Working from the entries that follow, transcribe exactly and only the lines from the one with "You are a GUI" through the last, pictures excluded.
(Material shown begins)
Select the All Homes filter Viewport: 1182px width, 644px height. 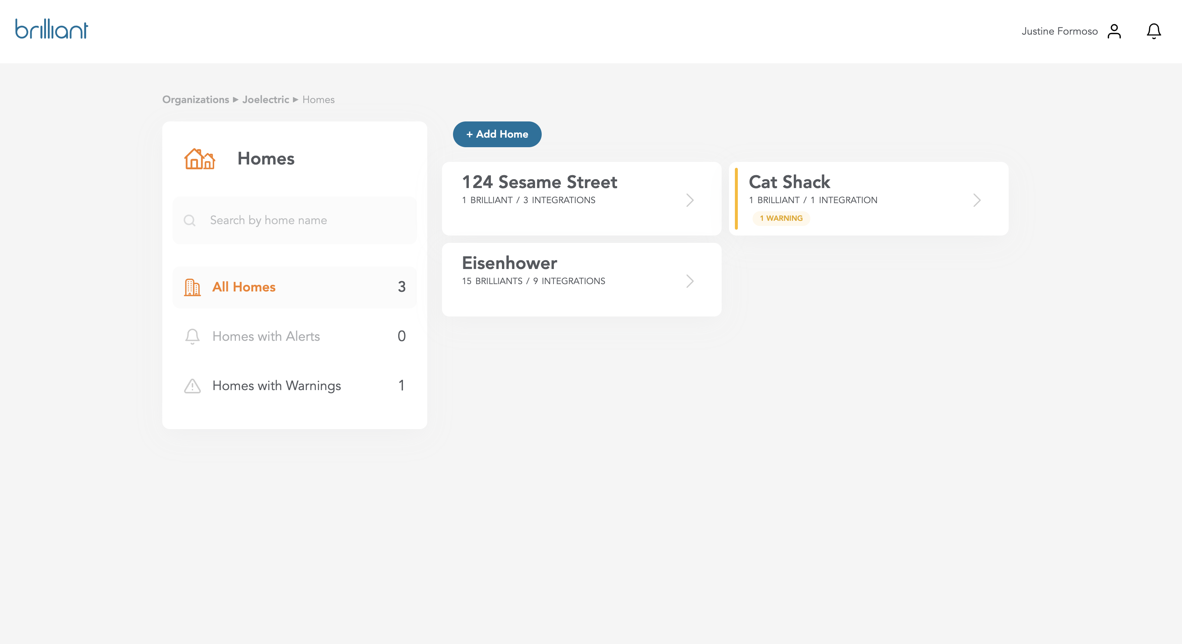[244, 287]
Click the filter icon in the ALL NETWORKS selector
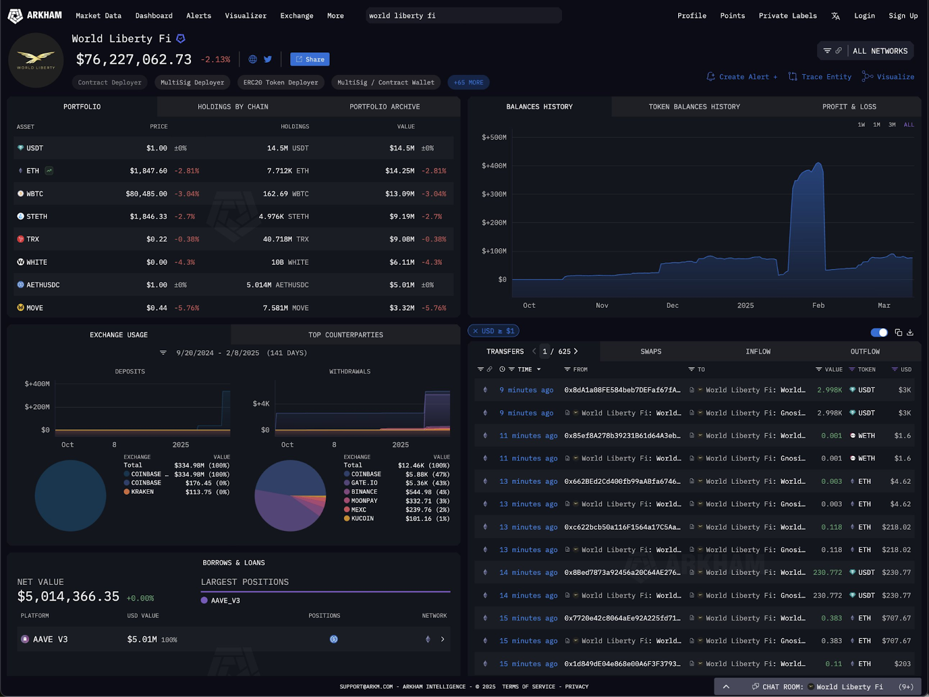Viewport: 929px width, 697px height. [828, 51]
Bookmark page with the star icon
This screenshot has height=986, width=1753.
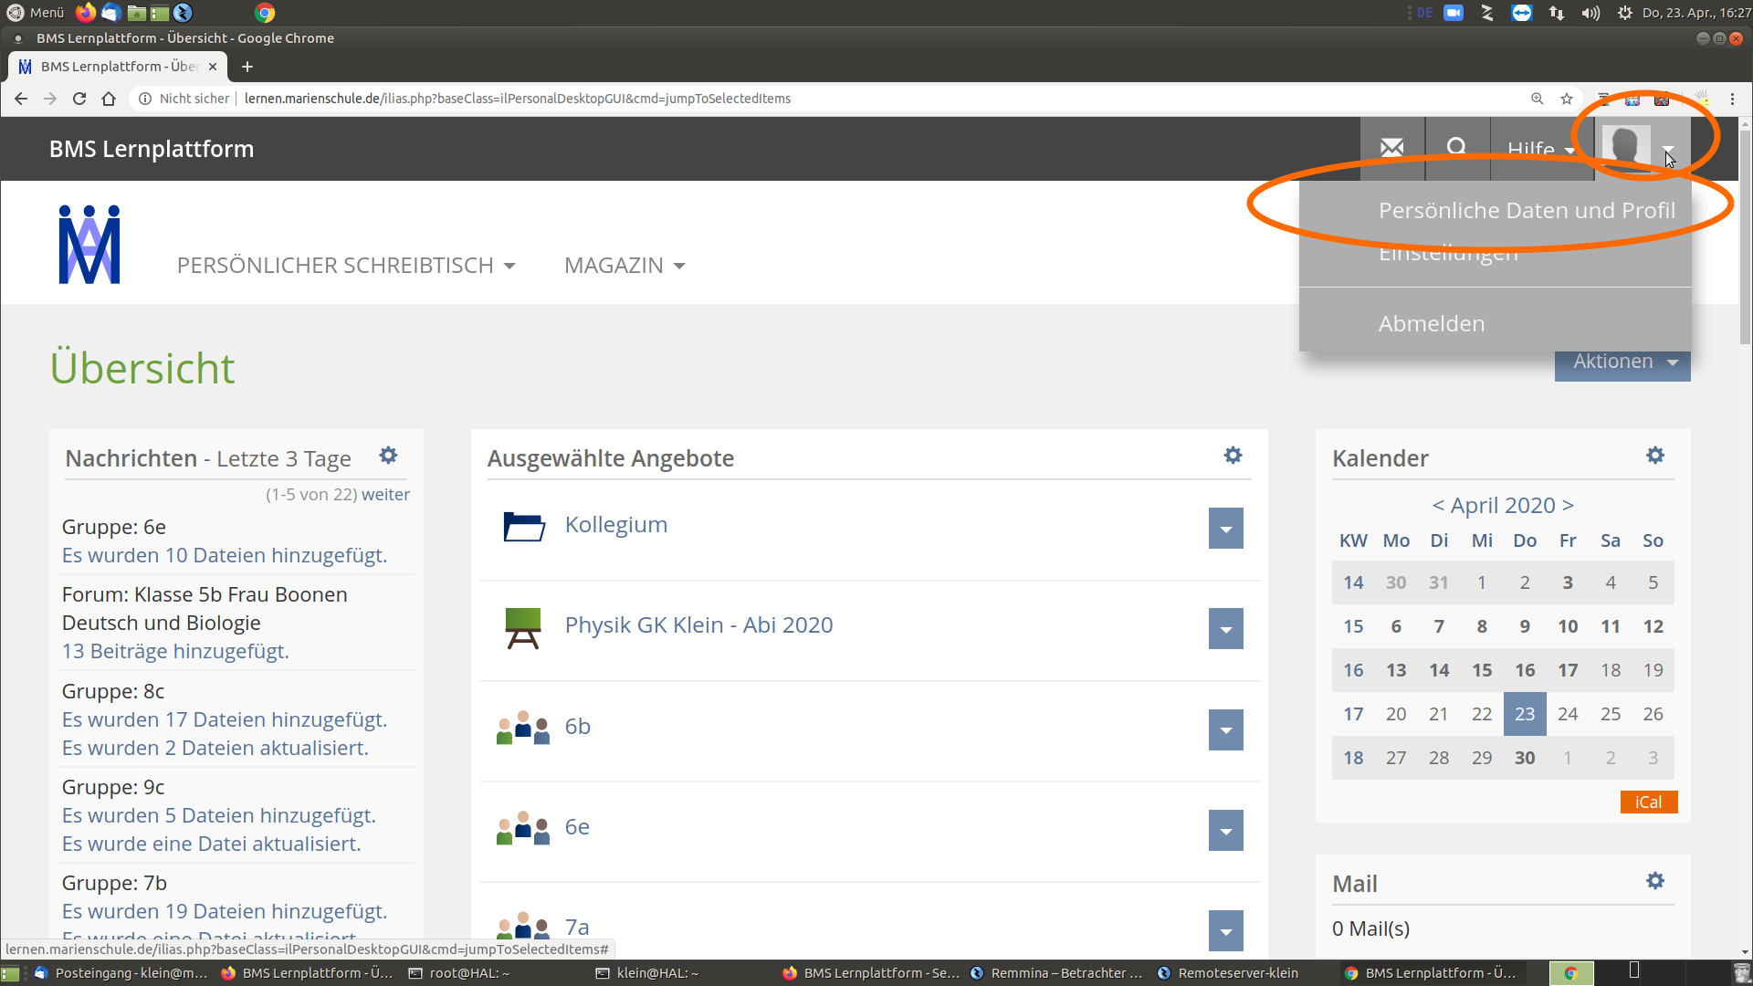[x=1567, y=99]
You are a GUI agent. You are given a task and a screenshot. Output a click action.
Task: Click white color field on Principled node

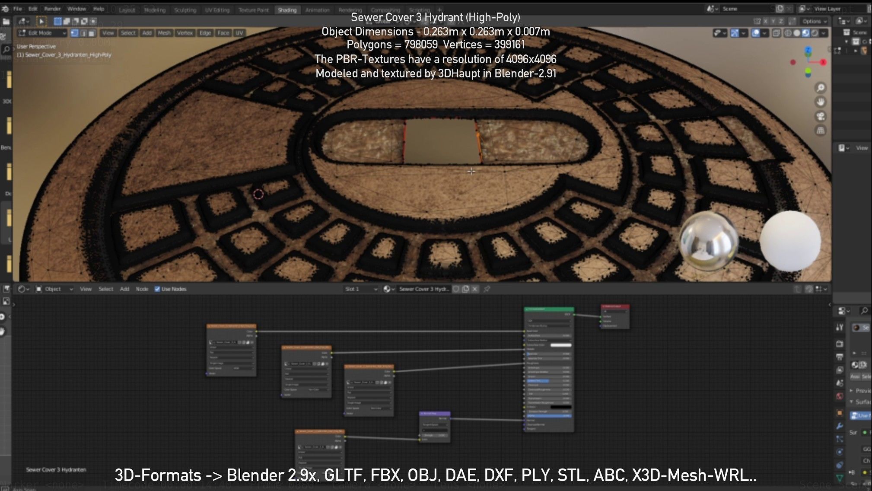[x=560, y=345]
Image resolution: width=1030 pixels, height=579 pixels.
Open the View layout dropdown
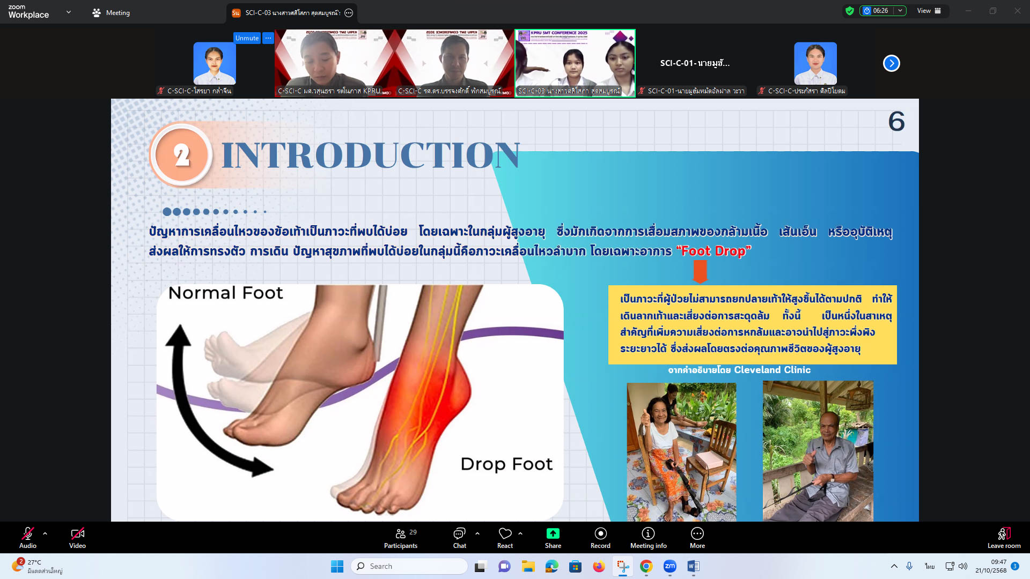(929, 11)
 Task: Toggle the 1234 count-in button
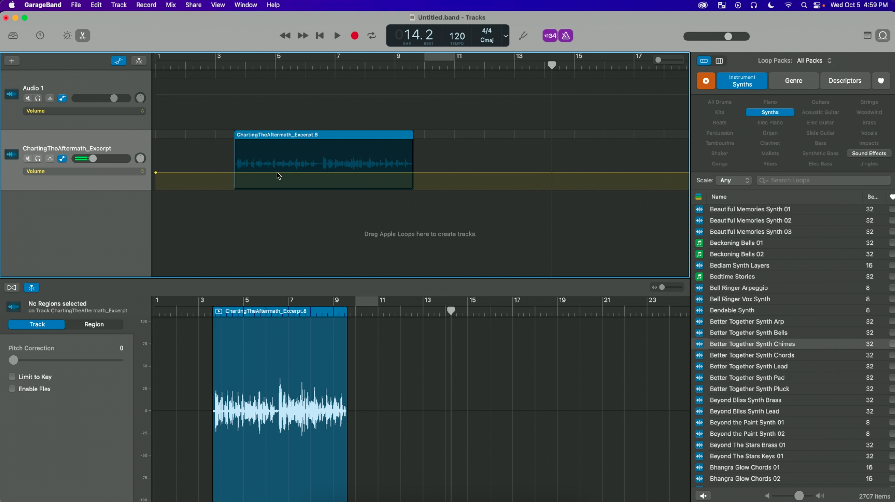click(550, 35)
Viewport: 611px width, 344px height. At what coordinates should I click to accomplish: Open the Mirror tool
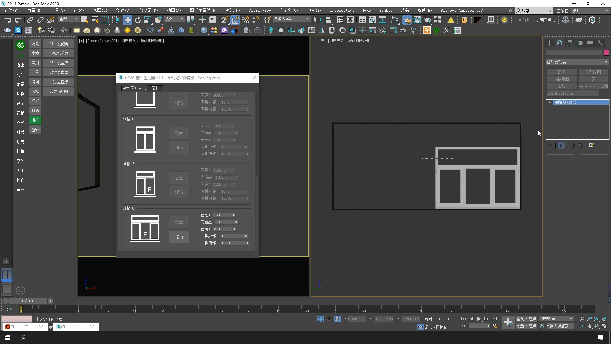[x=317, y=20]
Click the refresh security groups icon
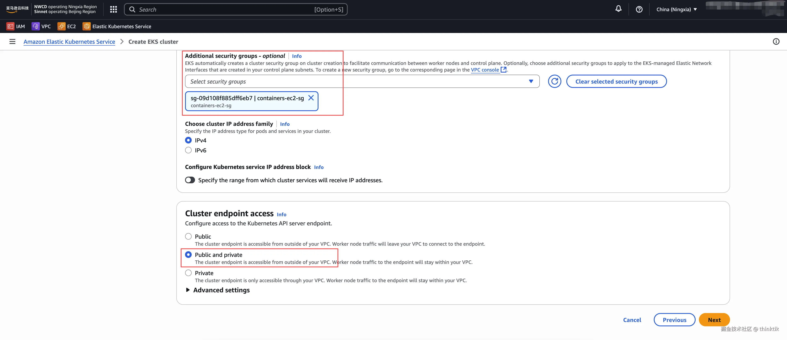This screenshot has height=340, width=787. coord(554,81)
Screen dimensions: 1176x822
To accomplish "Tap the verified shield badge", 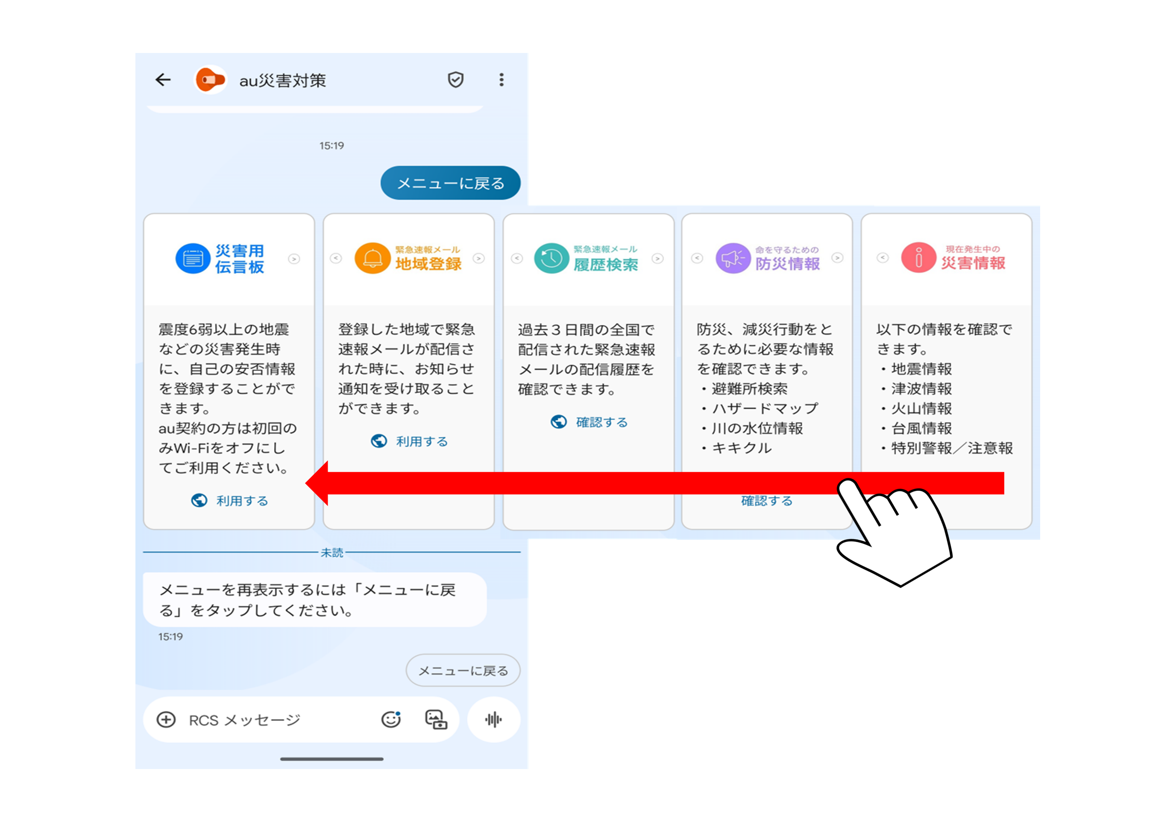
(Material shown ends)
Exercise answer:
You are a GUI agent. You are given a task and a screenshot. Output a click action.
Task: Click white color field on Principled node

[x=560, y=345]
Image resolution: width=1030 pixels, height=579 pixels.
Open the View layout dropdown
(929, 11)
 Task: Toggle the 1234 count-in button
click(550, 35)
Viewport: 611px width, 344px height. At what coordinates should I click to accomplish: Open the Mirror tool
[x=317, y=20]
Click the refresh security groups icon
This screenshot has height=340, width=787. coord(554,81)
Screen dimensions: 1176x822
To accomplish "Tap the verified shield badge", 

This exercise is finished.